Stephen Fry has revealed how much his narrating on the Harry Potter audiobooks has helped people around the world during an interview with Claudia Winkleman on BBC Radio 2.

Fry is a British actor (Sherlock Home: A Game of Shadows, The Hobbit, The Sandman), TV presenter - having presented QI for 13 years and author (Mythos: The Illustrated Story). 

He is also the voice behind the seven Harry Potter audiobooks - written by famous author JK Rowling. 

Stephen Fry reveals heart-warming story about how much his Harry Potter narration has helped people around the world

Fry appeared on Claudia Winkleman's BBC Radio 2 show on Saturday (December 9) to talk about his return to TV as the new host of Jeopardy - with the reboot of the show returning to ITV on January 1, and his new book Mythos.

The British icon also spoke about how he has been recovering from a fall three months ago. 

Fry has only just started walking without a stick or a cane having fallen six feet off the O2 Arena stage and breaking his right leg in a couple of places, his pelvis in four places, along with several ribs.

But while on Winkleman's show, he revealed a heartwarming story about a couple who had learnt how to speak English just by listening to him on the Harry Potter audiobooks.
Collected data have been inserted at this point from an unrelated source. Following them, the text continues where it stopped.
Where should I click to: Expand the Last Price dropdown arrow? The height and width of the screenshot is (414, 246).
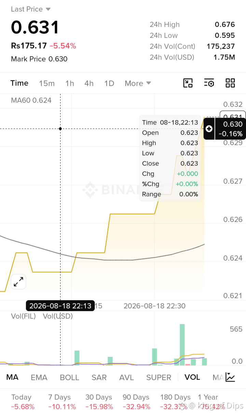[x=48, y=9]
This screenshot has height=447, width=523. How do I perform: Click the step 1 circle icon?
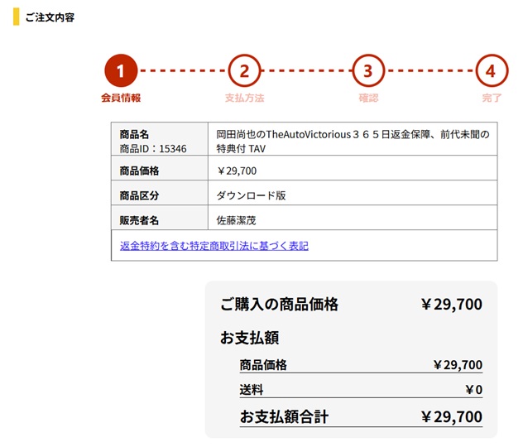pos(121,71)
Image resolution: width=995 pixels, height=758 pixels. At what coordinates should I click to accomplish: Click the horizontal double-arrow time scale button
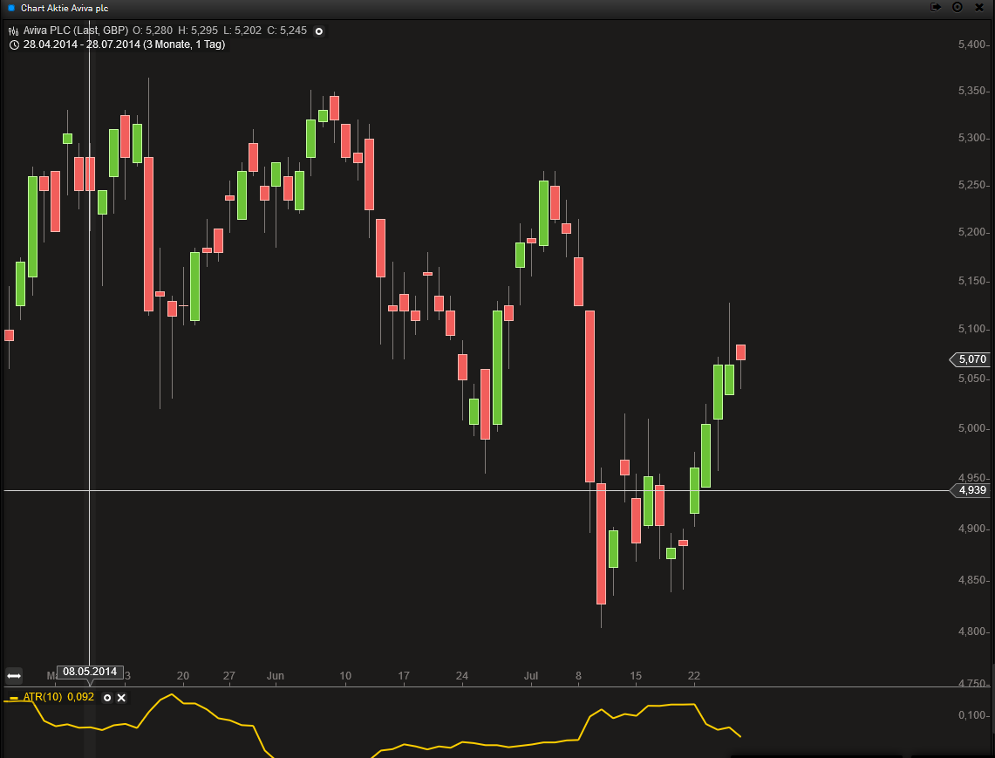(13, 676)
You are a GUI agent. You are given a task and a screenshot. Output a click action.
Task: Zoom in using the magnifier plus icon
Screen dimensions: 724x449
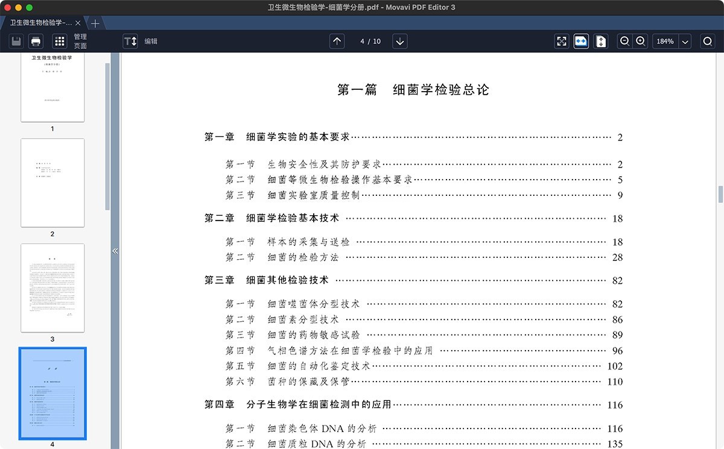click(641, 41)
Darlington and Stockton Times: Have you listened to Stephen Fry reading Harry Potter?Have you listened to Stephen Fry reading Harry Potter? (Image: PA)

Fry said: "The pleasure it gives when people tell me about how car journeys to Cornwall or Scotland have been made a pleasure instead of a penance because of their children or how their children have got something out of it."

He continued: "I was doing a signing of my new Mythos illustrated book, he said plugging away, and two people came up to me and said they had learnt English from it.

"One was from Finland and another was from Romania and they said they'd had Harry Potter readings and the books in front of them and they would listen to me and watch so they'd discover how words were pronounced."

Fry concluded by saying: "You never know the effects these things are going to have."

He also revealed when the Harry Potter audiobooks first came out he had a lot of people thank him for telling them how to pronounce Hermione.